Negli anni precedenti è stato mosso un attacco senza pari alla scelta di avere una persona, determinata dal sindaco, per supportare specificatamente l’azione politica e di indirizzo; nel caso specifico, avendone i titoli necessari, alla stessa persona era stata affidata la direzione del giornale comunale, senza dover ricorrere ad incarichi esterni e senza alcun compenso aggiuntivo. Questa figura di supporto (assunta per due anni mezzo) ne affiancava un’altra, sostituendola per un anno e mezzo durante il periodo della maternità, che svolgeva la funzione più strettamente connessa alla segreteria del Sindaco. In campagna elettorale la questione è stata più volte sottolineata dagli attuali amministratori che hanno ribadito la inutilità e la ridondanza di avere tale supporto amministrativo e comunicativo.

Oggi, invece, si ritiene che un esperto di comunicazione sia essenziale per la diffusione di notizie e la presenza di Città della Pieve sulla stampa. Tra l’altro i fatti dicono che questa presenza si è diradata fino a poche righe nelle pagine dei quotidiani locali. E allora è spontaneo sottolineare come si cambia. Promesse, affermazioni sempre smentite dai fatti. Finché è strumentale c’è una posizione che poi viene ribaltata. Qui non vogliamo esprimere giudizi sulle persone: è lontano dal nostro modo di concepire i rapporti. Tuttavia è quasi inevitabile pensare che persone pievesi con competenza ed esperienza sono state oggetto di attacchi immotivati, nel gioco delle parti e per di più senza ragioni e valutazioni sulla qualità del loro impegno.
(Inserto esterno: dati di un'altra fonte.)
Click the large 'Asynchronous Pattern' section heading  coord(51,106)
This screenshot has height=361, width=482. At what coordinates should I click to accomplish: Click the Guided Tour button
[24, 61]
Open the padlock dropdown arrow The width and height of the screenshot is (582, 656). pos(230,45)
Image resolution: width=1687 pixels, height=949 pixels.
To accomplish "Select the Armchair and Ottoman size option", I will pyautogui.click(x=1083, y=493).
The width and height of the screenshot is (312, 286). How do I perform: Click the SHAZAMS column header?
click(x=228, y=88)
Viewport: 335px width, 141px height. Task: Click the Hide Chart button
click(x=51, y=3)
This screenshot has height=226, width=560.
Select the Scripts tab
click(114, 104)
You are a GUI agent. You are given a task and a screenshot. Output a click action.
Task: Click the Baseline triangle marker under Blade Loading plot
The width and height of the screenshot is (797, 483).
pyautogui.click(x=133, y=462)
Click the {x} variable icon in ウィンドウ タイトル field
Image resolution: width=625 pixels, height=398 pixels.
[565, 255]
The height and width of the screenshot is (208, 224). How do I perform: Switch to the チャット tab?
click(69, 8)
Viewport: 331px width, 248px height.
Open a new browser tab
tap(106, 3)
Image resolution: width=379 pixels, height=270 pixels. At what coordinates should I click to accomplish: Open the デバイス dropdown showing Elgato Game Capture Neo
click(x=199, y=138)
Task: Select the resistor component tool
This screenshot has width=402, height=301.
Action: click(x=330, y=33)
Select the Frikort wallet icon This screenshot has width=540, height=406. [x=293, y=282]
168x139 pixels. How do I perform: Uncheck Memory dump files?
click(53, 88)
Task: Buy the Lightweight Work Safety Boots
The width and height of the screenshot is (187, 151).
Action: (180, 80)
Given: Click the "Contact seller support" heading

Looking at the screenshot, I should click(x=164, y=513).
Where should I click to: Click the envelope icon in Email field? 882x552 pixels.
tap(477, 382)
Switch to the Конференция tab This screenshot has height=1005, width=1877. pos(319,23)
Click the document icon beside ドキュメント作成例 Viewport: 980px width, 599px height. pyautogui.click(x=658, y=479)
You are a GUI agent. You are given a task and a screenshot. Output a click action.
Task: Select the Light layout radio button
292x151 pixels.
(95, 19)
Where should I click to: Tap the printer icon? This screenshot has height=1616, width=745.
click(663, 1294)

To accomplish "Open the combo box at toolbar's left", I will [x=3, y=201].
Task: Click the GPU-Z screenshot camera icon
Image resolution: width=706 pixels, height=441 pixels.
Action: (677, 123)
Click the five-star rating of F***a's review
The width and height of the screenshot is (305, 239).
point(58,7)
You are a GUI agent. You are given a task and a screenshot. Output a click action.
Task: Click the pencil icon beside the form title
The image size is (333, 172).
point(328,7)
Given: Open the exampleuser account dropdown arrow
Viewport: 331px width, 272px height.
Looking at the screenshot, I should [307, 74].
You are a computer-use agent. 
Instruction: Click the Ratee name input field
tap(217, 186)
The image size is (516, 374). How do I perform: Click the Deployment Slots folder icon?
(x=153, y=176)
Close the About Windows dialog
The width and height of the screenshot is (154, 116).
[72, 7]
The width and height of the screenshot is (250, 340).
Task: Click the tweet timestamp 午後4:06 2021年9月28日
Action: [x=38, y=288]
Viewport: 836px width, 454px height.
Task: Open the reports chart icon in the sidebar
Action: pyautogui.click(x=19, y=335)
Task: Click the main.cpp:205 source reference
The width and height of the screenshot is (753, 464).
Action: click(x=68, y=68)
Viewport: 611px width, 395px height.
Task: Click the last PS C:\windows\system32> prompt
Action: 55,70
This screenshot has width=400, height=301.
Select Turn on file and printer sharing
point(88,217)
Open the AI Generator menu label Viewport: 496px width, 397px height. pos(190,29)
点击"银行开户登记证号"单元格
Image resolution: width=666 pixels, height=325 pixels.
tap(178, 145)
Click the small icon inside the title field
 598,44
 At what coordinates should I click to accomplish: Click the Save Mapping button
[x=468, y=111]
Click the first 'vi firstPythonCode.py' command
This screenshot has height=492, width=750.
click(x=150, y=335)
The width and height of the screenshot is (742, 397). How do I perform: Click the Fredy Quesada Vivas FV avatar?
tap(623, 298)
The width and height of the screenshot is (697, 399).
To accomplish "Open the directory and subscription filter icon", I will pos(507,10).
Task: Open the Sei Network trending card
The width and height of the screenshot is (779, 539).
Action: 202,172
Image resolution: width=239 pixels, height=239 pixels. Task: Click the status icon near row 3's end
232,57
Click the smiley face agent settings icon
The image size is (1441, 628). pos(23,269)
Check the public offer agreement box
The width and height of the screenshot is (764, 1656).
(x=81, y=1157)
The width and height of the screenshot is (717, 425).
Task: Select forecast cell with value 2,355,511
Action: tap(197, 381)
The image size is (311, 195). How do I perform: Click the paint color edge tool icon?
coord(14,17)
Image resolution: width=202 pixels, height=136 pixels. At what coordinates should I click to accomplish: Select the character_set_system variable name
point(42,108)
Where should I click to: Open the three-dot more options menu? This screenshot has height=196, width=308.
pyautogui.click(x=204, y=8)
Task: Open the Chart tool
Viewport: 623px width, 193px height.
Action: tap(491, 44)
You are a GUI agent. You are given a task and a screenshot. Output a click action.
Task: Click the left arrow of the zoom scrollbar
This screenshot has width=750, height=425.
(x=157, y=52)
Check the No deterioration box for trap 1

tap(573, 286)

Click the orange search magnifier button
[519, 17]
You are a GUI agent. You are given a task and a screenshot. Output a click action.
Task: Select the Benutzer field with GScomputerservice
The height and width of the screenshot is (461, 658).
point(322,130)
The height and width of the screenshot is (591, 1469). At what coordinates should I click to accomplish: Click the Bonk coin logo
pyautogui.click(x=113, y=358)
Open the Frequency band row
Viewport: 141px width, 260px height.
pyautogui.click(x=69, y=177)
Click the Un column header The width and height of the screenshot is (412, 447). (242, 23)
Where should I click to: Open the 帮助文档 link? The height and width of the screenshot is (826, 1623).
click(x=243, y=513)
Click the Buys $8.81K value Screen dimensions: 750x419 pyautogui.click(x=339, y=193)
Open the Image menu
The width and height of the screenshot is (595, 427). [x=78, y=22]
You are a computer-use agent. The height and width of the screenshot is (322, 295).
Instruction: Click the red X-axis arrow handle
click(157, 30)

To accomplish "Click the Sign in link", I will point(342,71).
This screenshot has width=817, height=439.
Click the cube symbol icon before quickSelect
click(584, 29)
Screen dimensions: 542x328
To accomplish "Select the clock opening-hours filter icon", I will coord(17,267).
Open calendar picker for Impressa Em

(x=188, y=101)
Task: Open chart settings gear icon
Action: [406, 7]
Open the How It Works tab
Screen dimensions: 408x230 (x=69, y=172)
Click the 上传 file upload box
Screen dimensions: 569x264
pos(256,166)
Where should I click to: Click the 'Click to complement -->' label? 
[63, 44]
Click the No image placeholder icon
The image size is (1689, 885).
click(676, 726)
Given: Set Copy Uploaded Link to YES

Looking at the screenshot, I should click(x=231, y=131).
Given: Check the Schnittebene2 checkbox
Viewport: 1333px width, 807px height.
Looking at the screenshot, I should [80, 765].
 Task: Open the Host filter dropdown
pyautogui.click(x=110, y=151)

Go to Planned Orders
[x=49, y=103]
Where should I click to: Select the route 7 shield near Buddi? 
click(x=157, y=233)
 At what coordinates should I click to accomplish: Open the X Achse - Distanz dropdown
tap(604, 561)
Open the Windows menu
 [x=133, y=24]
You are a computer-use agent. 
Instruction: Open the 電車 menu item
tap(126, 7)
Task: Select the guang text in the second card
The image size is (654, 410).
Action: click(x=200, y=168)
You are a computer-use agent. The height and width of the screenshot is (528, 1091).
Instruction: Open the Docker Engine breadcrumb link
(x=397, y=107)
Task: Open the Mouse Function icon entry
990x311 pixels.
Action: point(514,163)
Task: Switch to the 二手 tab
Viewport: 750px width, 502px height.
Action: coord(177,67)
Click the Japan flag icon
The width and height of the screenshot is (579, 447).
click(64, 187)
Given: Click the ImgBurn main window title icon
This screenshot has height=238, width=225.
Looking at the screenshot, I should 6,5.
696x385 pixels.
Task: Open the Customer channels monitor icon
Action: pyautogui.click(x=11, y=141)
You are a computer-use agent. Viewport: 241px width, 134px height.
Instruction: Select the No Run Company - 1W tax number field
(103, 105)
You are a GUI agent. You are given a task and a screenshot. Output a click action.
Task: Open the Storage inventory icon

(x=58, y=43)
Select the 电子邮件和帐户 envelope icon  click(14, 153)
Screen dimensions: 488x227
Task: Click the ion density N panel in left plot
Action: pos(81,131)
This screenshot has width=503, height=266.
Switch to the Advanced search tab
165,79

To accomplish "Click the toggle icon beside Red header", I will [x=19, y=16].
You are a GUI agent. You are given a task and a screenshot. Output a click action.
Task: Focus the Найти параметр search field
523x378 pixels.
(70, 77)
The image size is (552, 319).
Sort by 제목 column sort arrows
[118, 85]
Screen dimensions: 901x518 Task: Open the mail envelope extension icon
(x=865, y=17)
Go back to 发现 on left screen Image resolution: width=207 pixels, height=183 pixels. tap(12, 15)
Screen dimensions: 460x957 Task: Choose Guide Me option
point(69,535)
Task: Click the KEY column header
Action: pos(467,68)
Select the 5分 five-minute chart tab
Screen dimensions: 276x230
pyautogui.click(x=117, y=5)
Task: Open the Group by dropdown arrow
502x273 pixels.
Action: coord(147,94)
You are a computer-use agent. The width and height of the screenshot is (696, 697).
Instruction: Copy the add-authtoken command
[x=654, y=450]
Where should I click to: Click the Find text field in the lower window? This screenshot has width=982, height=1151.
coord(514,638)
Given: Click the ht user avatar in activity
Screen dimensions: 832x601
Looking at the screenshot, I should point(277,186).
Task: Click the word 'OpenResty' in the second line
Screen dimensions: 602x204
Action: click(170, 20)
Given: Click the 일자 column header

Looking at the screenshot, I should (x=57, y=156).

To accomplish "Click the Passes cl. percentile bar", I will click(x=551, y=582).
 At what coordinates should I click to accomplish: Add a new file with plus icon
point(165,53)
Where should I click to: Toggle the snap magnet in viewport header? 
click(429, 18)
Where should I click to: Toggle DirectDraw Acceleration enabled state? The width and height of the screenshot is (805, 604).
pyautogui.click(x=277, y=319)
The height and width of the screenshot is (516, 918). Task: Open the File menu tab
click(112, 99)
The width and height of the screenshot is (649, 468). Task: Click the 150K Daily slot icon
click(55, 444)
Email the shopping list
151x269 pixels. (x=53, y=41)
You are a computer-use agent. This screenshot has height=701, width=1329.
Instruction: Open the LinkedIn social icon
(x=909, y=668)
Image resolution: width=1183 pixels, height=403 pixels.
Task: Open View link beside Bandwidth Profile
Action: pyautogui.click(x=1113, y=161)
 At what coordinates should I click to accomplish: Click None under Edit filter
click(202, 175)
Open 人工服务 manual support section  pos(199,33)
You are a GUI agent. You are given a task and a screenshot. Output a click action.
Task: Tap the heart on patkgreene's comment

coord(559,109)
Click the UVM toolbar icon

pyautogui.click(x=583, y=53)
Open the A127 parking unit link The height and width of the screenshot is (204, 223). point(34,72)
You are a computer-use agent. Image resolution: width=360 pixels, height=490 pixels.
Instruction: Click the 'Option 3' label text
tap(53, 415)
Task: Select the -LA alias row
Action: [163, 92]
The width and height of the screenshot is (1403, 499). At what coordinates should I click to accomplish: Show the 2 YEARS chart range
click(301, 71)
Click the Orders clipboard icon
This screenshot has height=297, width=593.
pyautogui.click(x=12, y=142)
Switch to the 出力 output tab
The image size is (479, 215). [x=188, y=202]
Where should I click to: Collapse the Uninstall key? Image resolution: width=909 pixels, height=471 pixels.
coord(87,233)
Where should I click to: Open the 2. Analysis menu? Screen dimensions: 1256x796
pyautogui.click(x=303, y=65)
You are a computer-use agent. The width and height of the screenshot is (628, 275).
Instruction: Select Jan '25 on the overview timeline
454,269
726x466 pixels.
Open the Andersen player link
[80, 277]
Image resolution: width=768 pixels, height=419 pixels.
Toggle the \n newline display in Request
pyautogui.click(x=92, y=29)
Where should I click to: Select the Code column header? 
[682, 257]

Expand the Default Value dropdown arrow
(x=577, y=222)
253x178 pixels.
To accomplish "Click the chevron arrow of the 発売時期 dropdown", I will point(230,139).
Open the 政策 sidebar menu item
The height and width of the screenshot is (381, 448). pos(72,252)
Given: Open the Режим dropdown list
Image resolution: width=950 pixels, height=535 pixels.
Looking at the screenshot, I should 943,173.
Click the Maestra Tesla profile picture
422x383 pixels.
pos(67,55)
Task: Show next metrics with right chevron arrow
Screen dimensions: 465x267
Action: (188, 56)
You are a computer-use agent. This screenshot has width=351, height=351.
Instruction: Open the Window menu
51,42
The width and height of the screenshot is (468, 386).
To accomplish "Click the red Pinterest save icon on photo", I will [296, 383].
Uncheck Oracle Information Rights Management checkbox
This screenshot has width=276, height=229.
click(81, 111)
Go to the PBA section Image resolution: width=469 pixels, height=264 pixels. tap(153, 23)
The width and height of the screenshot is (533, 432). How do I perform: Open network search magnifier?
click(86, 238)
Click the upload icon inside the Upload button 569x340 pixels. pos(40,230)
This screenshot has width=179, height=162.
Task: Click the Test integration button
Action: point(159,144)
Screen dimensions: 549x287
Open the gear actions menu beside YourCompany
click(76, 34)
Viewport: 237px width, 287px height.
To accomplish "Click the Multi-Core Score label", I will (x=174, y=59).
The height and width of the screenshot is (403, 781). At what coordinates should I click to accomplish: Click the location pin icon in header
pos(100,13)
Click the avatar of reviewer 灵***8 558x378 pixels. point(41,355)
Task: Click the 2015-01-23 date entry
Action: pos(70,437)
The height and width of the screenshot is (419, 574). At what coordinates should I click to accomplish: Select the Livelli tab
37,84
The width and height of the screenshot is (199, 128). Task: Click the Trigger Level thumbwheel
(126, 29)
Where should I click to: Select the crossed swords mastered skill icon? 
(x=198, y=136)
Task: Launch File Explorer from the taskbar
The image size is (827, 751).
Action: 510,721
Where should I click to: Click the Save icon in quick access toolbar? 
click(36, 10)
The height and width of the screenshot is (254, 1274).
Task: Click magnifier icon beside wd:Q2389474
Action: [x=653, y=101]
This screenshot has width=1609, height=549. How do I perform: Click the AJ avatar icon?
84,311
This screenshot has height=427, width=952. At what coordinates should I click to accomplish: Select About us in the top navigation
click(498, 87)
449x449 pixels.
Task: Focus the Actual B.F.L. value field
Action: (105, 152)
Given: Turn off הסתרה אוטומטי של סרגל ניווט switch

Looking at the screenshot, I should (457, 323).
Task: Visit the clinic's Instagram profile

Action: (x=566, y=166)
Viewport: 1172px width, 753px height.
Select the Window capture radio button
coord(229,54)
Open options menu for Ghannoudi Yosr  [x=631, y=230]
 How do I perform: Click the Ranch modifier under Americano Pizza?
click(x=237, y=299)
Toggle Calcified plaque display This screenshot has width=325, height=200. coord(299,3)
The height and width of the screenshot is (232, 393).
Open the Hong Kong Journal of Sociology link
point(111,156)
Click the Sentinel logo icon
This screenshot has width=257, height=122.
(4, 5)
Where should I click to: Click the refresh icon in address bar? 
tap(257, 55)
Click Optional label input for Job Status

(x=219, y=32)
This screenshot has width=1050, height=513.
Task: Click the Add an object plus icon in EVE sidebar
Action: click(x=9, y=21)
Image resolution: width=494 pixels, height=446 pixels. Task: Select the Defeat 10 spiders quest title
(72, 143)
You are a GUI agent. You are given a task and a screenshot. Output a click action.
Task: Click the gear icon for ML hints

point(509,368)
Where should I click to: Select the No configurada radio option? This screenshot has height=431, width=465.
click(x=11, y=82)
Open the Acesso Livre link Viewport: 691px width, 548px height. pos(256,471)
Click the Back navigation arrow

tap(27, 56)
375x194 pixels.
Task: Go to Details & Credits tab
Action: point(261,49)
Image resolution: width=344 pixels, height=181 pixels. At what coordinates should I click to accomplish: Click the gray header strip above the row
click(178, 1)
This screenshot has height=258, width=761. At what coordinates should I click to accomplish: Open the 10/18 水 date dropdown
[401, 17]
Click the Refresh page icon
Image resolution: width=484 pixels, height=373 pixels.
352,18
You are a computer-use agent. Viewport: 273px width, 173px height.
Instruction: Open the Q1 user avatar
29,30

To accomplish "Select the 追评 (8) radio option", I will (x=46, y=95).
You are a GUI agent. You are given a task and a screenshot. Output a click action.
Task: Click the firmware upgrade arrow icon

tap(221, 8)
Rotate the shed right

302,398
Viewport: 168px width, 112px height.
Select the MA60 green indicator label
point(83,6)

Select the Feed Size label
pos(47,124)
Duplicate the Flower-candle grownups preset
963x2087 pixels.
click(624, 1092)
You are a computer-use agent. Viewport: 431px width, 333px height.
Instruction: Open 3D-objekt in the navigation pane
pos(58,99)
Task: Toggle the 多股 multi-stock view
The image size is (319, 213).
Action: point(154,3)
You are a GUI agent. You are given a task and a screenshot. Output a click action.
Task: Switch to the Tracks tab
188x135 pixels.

C’è poi una questione di metodo che non può essere taciuta. La figura di supporto politico è fiduciaria e cioè scelta personalmente dal Sindaco. Era dunque necessario emettere un bando-parvenza di democrazia? A che cosa è servito? Ad avere una rosa di candidati? Non poteva il Sindaco avere colloqui diretti invece di imbastire un processo che di democratico ha solo una veste esterna? Come sempre c’è un’ambiguità di fondo. Era semplicemente necessario chiamare la stessa cosa con un altro nome. La democrazia tanto esaltata è sempre calpestata.